Le Conseil européen a adopté aujourd'hui une recommandation sur une approche coordonnée visant à faciliter la libre circulation en toute sécurité pendant la pandémie de Covid-19.

Selon le Conseil européen : " Cette recommandation répond à l'augmentation significative de l'utilisation du vaccin et au déploiement rapide du certificat numérique Covid-19 de l'UE, et remplace la recommandation existante. Elle entrera en vigueur le 1er février 2022, le même jour qu'un acte délégué modifiant le règlement relatif au certificat numérique Covid-19 et prévoyant une période d'acceptation de 270 jours pour les certificats de vaccination".

Nouvelles recommandations

Selon la nouvelle recommandation, "les mesures Covid-19 doivent être appliquées en tenant compte du statut de la personne et non de la situation au niveau régional, à l'exception des zones où le virus circule à des niveaux très élevés. Cela signifie que le statut de vaccination, de test ou de guérison Covid-19 d'un voyageur, tel que prouvé par un certificat numérique Covid-19 valide de l'UE, devrait être le facteur déterminant.

"Une approche fondée sur la personne simplifiera considérablement les règles applicables et apportera davantage de clarté et de prévisibilité aux voyageurs".
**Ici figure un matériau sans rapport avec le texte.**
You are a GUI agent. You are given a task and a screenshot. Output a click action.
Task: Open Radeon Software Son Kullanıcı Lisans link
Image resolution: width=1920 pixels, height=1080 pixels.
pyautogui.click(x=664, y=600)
Le Conseil européen précise qu'un certificat numérique Covid-19 de l'UE valide comprend :

- Un certificat de vaccination pour un vaccin approuvé au niveau européen si au moins 14 jours et pas plus de 270 jours se sont écoulés depuis la dernière dose de la série de primovaccination ou si la personne a reçu une dose de rappel. Les États membres pourraient également accepter les certificats de vaccination pour les vaccins approuvés par les autorités nationales ou l'OMS.
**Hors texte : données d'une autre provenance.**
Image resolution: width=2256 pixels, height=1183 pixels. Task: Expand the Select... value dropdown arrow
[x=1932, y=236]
- Un résultat négatif au test PCR obtenu au plus tard 72 heures avant le voyage ou un test d'antigène rapide négatif obtenu au plus tard 24 heures avant le voyage.

- Un certificat de guérison indiquant que 180 jours au maximum se sont écoulés depuis la date du premier résultat positif du test.
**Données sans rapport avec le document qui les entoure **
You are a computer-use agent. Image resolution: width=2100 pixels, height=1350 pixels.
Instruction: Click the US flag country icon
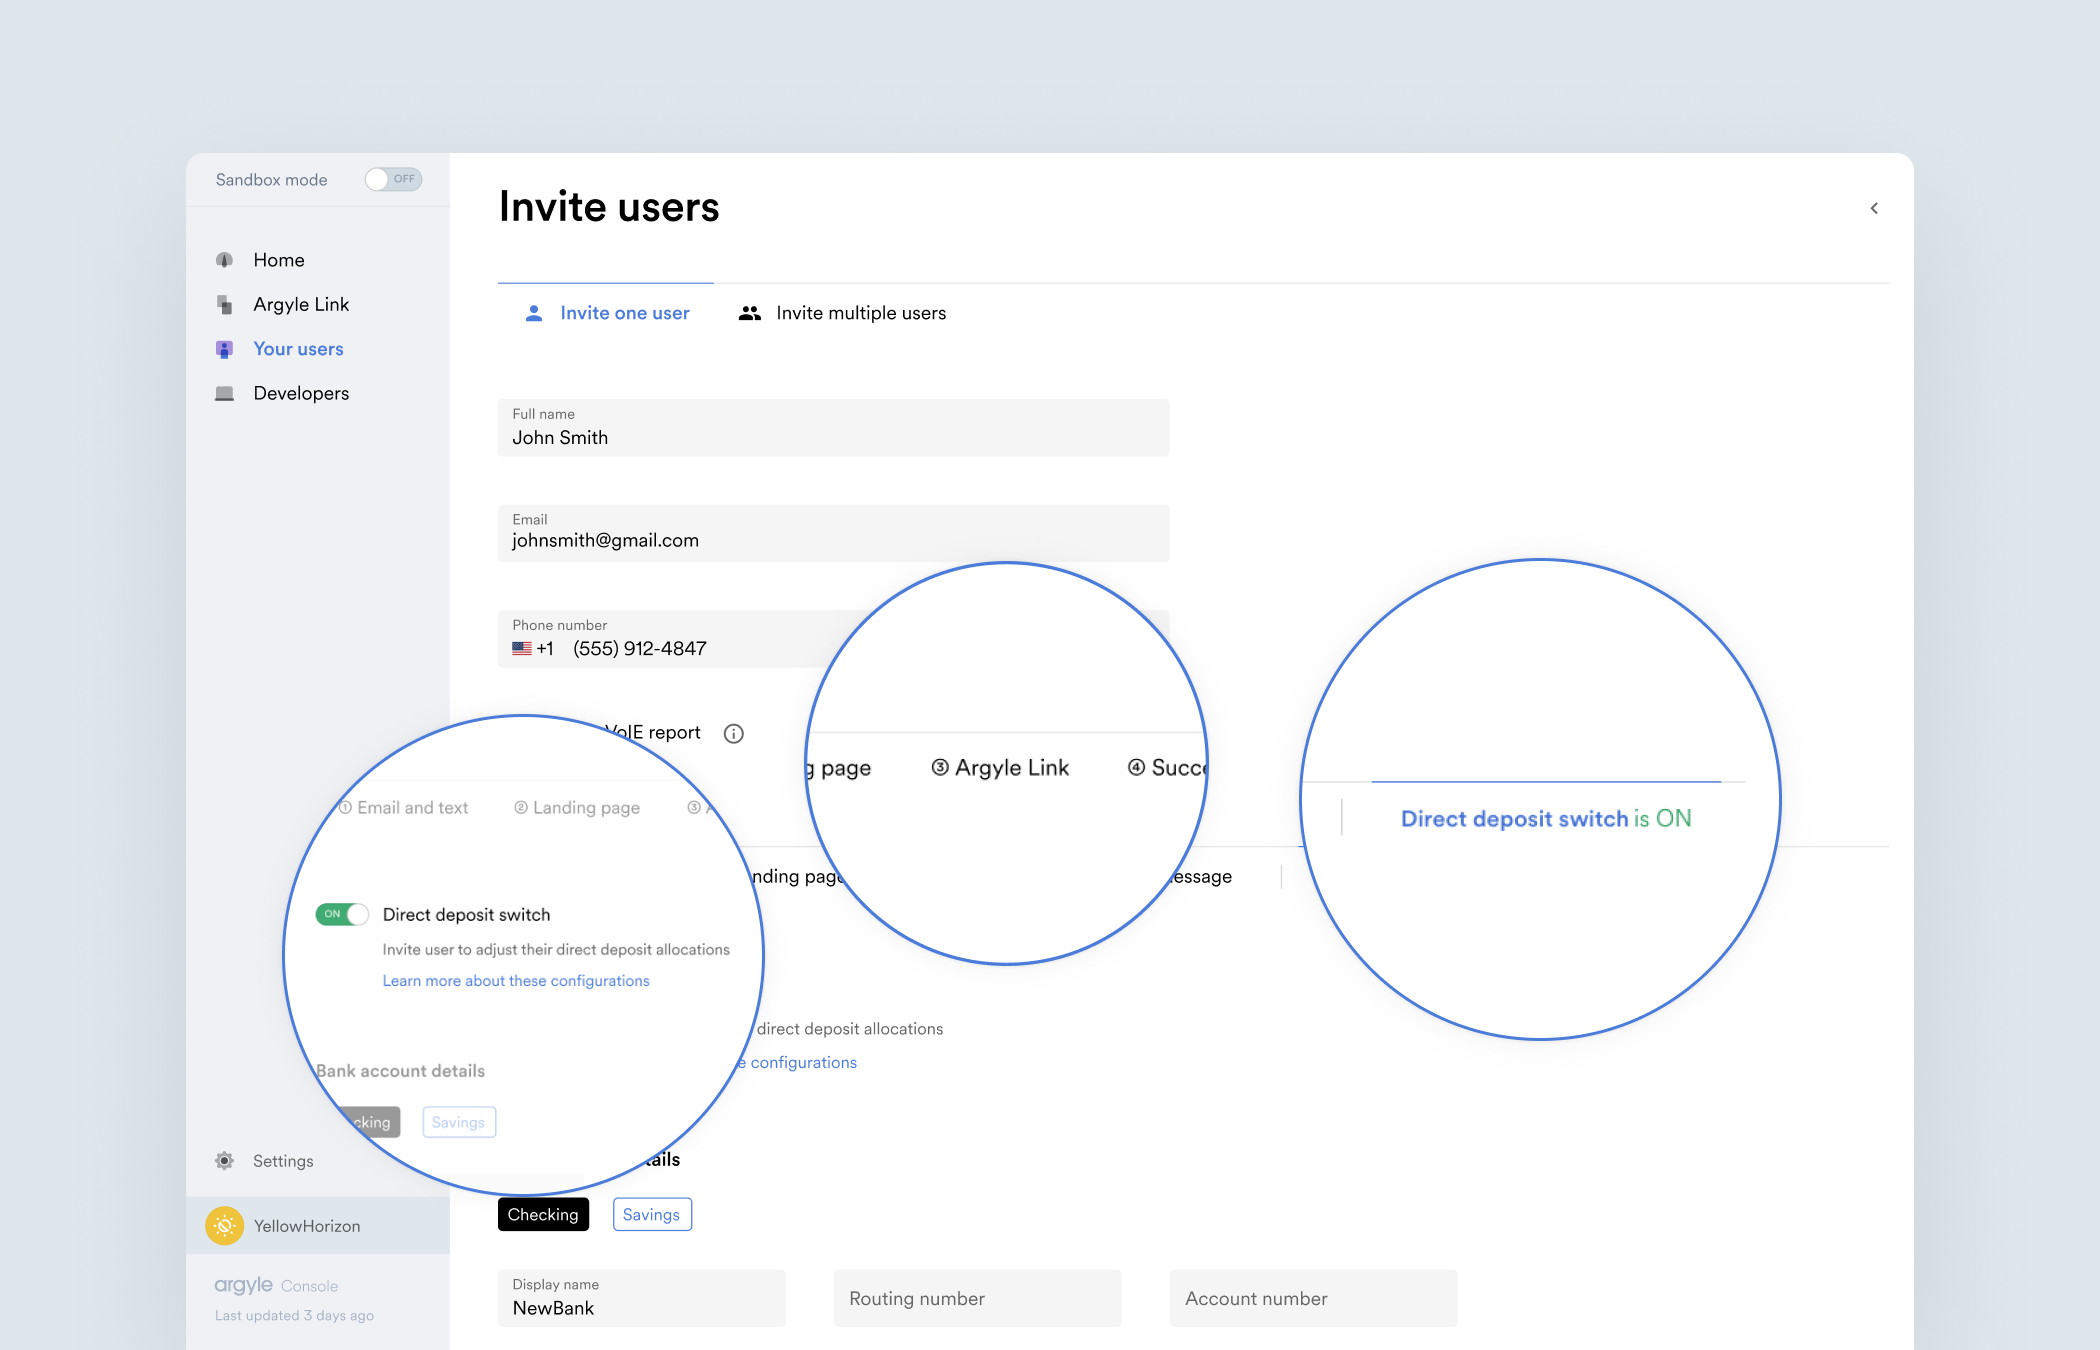coord(521,649)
La déclaration souligne que toute personne qui n'est pas en possession d'un certificat numérique Covid-19 de l'UE pourrait être tenue de se soumettre à un test avant ou au plus tard 24 heures après son arrivée. Les voyageurs ayant une fonction ou un besoin essentiel, les navetteurs transfrontaliers et les enfants de moins de 12 ans devraient être exemptés de cette obligation.

Carte des régions de l'UE

Le Centre européen de prévention et de contrôle des maladies (ECDC) devrait continuer à publier une carte des régions des États membres indiquant le risque potentiel d'infection selon un système de feux tricolores (vert, orange, rouge, rouge foncé). La carte devrait être basée sur le taux de notification des cas à 14 jours, l'utilisation du vaccin et le taux de dépistage.

"Sur la base de cette carte, les États membres devraient appliquer des mesures concernant les voyages à destination et en provenance des zones rouge foncé, où le virus circule à des niveaux très élevés. Ils devraient notamment décourager tout voyage non essentiel et exiger que les personnes arrivant de ces zones et qui ne sont pas en possession d'un certificat de vaccination ou de guérison subissent un test avant leur départ et soient mises en quarantaine après leur arrivée".

Frein d'urgence

"Dans le cadre de la nouvelle recommandation, le frein d'urgence pour répondre à l'émergence de nouvelles variantes préoccupantes ou intéressantes est renforcé. Lorsqu'un État membre impose des restrictions en réponse à l'apparition d'une nouvelle variante, le Conseil, en étroite coopération avec la Commission et avec le soutien de l'ECDC, devrait examiner la situation. La Commission, sur la base de l'évaluation régulière des nouvelles preuves concernant les variantes, peut également suggérer une discussion au sein du Conseil.

Au cours de cette discussion, la Commission pourrait proposer au Conseil de convenir d'une approche coordonnée concernant les déplacements à partir des zones concernées. Toute situation donnant lieu à l'adoption de mesures devrait être réexaminée régulièrement".

Non contraignant sur le plan juridique

Enfin, il est souligné qu'il s'agit simplement d'une recommandation et qu'elle n'est pas juridiquement contraignante pour les États membres, qui restent responsables de la mise en œuvre du contenu de la recommandation.

Le gouvernement portugais n'a pas encore fait de commentaires sur l'adoption de ces dernières recommandations.